While the main finding – that cannabis legalization doesn’t seem to encourage adolescent cannabis use – remained intact, the secondary finding – that both medical and recreational cannabis legalization were linked with a small decline in teen cannabis use – disappeared.

“We had previously reported that medical marijuana law (MML) adoption was associated with a statistically significant decrease in the odds of marijuana use among adolescents and that 2 or more years after adoption, recreational marijuana laws (RMLs) were associated with a statistically significant decrease in the odds of marijuana use among adolescents,” the researchers wrote in their retraction letter.

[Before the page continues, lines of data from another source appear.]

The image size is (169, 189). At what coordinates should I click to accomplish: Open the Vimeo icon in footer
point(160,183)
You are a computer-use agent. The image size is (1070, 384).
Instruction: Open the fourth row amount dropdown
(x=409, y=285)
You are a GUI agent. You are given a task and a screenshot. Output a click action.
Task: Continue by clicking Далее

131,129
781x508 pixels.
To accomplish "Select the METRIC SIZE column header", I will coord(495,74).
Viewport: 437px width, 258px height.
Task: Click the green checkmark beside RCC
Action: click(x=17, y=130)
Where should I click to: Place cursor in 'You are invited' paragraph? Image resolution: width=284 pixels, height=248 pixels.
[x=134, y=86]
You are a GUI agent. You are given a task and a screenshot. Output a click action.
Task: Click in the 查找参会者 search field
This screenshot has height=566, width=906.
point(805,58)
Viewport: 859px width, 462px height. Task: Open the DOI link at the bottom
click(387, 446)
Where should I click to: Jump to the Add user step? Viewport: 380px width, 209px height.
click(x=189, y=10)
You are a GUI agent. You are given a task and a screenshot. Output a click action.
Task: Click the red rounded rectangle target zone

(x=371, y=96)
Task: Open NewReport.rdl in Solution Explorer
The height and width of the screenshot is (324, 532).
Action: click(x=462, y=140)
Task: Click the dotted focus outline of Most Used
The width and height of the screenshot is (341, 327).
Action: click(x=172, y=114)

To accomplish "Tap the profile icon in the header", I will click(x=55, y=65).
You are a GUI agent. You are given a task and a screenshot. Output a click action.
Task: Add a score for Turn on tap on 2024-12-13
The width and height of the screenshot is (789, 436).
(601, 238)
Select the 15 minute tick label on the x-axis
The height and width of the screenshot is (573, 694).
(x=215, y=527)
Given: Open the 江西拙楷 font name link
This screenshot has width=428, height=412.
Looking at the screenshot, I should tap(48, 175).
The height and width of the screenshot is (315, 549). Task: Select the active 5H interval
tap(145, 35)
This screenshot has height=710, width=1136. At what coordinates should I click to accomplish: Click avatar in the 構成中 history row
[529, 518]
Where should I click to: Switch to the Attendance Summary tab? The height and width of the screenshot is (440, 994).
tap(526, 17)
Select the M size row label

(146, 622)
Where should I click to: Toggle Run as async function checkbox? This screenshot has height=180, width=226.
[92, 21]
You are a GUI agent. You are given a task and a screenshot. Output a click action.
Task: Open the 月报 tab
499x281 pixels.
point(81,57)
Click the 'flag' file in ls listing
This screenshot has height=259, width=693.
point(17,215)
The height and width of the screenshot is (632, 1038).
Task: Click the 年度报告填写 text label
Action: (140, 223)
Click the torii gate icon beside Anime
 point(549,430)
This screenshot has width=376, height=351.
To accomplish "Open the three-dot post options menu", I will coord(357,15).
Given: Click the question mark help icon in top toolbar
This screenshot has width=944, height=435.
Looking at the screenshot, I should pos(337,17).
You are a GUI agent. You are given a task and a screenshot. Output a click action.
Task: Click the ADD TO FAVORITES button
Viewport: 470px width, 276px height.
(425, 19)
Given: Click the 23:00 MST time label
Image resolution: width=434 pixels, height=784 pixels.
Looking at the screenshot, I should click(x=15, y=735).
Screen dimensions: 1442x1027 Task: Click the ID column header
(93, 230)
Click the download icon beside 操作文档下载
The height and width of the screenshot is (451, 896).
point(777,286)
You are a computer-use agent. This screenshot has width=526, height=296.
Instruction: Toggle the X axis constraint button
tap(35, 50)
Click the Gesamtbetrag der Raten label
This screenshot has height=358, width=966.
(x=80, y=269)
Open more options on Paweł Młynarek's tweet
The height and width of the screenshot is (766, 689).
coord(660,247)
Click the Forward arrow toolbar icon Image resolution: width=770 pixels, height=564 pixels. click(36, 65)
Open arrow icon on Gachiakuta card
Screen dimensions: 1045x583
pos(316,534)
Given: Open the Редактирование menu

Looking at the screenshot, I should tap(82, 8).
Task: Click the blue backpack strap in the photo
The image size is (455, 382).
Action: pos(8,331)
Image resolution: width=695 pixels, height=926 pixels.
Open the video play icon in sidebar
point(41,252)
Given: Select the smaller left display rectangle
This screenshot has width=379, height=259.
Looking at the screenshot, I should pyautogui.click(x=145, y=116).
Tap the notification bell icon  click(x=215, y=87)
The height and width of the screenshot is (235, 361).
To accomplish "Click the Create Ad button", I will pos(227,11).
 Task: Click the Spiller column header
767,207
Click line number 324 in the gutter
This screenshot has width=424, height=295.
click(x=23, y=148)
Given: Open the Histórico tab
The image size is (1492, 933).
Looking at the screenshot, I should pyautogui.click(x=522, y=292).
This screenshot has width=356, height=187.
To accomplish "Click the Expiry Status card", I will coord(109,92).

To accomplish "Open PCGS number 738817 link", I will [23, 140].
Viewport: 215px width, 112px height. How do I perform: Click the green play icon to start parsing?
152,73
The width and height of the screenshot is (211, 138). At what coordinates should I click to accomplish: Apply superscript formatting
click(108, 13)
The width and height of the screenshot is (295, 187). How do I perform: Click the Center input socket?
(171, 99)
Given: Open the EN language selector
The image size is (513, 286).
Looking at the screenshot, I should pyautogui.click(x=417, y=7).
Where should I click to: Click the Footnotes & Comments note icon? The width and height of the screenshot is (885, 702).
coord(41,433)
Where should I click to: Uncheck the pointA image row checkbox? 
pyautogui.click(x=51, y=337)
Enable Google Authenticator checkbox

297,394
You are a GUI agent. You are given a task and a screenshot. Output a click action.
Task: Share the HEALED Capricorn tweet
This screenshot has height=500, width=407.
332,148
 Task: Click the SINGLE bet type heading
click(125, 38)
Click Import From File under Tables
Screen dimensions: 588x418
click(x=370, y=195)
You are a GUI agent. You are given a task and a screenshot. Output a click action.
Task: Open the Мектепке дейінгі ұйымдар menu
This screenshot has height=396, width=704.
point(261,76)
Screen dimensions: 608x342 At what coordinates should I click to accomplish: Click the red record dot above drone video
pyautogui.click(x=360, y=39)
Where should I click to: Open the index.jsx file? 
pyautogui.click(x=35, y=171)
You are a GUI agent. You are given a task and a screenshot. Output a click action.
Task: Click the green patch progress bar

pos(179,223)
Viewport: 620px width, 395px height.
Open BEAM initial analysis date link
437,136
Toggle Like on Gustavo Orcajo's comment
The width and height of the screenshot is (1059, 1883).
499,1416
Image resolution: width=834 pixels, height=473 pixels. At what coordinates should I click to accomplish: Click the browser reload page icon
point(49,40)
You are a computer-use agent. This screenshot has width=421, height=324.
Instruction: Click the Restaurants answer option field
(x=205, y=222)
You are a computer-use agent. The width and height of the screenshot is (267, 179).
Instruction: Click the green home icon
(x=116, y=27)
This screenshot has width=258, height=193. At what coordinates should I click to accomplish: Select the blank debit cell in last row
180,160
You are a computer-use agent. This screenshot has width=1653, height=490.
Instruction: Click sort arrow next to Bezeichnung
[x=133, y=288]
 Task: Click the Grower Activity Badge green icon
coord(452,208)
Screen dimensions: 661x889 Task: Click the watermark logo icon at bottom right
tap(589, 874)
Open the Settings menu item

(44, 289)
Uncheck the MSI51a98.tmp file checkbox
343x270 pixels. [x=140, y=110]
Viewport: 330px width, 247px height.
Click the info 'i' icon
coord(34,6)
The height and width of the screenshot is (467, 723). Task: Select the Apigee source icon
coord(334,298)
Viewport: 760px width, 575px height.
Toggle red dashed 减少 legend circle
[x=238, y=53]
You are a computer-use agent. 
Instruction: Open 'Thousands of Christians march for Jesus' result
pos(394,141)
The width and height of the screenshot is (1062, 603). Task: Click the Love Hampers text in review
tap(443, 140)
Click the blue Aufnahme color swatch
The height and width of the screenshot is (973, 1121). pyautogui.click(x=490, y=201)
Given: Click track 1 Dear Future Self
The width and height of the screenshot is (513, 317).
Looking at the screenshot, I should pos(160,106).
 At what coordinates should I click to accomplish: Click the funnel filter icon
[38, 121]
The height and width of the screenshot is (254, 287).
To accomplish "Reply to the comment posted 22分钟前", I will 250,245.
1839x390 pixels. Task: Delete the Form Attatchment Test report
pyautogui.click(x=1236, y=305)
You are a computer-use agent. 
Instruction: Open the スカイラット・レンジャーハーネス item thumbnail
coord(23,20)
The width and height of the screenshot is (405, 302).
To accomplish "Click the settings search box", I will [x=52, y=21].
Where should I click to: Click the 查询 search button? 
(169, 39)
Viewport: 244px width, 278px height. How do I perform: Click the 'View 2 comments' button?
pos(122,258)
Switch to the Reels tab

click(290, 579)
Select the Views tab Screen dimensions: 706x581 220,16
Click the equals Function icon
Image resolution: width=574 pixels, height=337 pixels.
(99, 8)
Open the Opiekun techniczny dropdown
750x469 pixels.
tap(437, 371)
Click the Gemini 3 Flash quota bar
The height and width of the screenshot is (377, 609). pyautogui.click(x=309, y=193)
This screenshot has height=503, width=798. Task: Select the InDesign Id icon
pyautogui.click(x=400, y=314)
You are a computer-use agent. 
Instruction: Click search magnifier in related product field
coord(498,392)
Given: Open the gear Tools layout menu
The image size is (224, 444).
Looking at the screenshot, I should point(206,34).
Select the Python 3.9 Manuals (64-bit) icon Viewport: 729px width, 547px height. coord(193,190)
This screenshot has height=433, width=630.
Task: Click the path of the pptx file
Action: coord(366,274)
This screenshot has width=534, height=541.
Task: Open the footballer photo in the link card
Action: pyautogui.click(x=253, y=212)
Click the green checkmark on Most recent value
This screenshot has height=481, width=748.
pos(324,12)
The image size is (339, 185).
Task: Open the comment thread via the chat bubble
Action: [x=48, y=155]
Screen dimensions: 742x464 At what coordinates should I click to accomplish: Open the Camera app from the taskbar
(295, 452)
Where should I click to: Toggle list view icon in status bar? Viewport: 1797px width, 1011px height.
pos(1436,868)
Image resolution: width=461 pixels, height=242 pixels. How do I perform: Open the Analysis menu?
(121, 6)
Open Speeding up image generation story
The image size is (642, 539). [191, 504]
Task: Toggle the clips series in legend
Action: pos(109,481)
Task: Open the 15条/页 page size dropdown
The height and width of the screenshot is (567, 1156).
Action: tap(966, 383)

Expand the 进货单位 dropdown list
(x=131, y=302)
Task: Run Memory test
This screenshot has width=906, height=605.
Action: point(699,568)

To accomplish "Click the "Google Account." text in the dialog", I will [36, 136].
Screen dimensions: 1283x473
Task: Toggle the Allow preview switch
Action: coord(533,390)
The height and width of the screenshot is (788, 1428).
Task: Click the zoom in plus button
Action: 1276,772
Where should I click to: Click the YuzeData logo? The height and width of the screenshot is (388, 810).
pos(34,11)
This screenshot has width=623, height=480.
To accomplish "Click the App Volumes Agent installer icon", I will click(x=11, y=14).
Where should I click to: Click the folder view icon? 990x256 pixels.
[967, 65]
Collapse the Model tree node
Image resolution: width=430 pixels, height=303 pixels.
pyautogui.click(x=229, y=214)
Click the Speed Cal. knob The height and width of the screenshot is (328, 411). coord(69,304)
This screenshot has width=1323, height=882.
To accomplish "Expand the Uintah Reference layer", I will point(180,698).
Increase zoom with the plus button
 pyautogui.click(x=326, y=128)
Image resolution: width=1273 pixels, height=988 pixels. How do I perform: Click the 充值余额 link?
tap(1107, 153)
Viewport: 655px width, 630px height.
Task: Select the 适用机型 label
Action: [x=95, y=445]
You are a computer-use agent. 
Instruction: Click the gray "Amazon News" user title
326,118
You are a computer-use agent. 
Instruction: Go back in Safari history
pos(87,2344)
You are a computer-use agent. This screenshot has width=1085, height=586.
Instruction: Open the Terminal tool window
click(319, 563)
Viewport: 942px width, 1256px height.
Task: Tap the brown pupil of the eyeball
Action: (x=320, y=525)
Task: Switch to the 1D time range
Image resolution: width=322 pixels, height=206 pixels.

“After reconducting the analyses with weighted and unpooled data, RML adoption and MML adoption were no longer statistically significantly associated with adolescent marijuana use.”


Youth use

The study isn’t the first from the Montana researchers to unfound the idea that cannabis legalization leads to more teenage drug use.

In a paper published in 2019, the same researchers found that states that legalized recreational cannabis were associated with an 8 percent fall in the number of teenagers who claimed they used cannabis in the last 30 days, and a 9 percent drop in the number who said they’d consumed the drug at least 10 times in the last 30 days.

“I think the big takeaway is that we find no evidence that teen marijuana use goes up after legalization for medicinal or recreational purposes,” Mark Anderson, an associate professor at Montana State University and lead author of the study, told Analytical Cannabis at the time.

“We view this as a very important result from a policy perspective because opponents often claim that teen use will skyrocket after these laws are passed. Based on our analysis, this has simply not been the case.”

However, as this 2019 study also pooled data from the same national youth behavior survey just as the 2021 study did, its conclusions may also be brought into question.

Elsewhere in cannabis-youth research, other researchers have found that adolescent cannabis use is on the rise.

In a paper published last October in JAMA Pediatrics, a team from the University of Queensland, Australia, found that the proportion of teens who admit to vaping cannabis more than doubled between 2013 and 2020, from 6.1 percent to 13.6 percent.

Another study published in 2019 came to a similar conclusion, finding that the prevalence of students using cannabis e-cigarette rose from 11.1 percent in 2017 to 14.7 percent in 2018.

And a recent survey study published in the Journal of Studies on Alcohol and Drugs found significant increases in lifetime and past-30-day cannabis use among nearly all demographic groups post-legalization in California.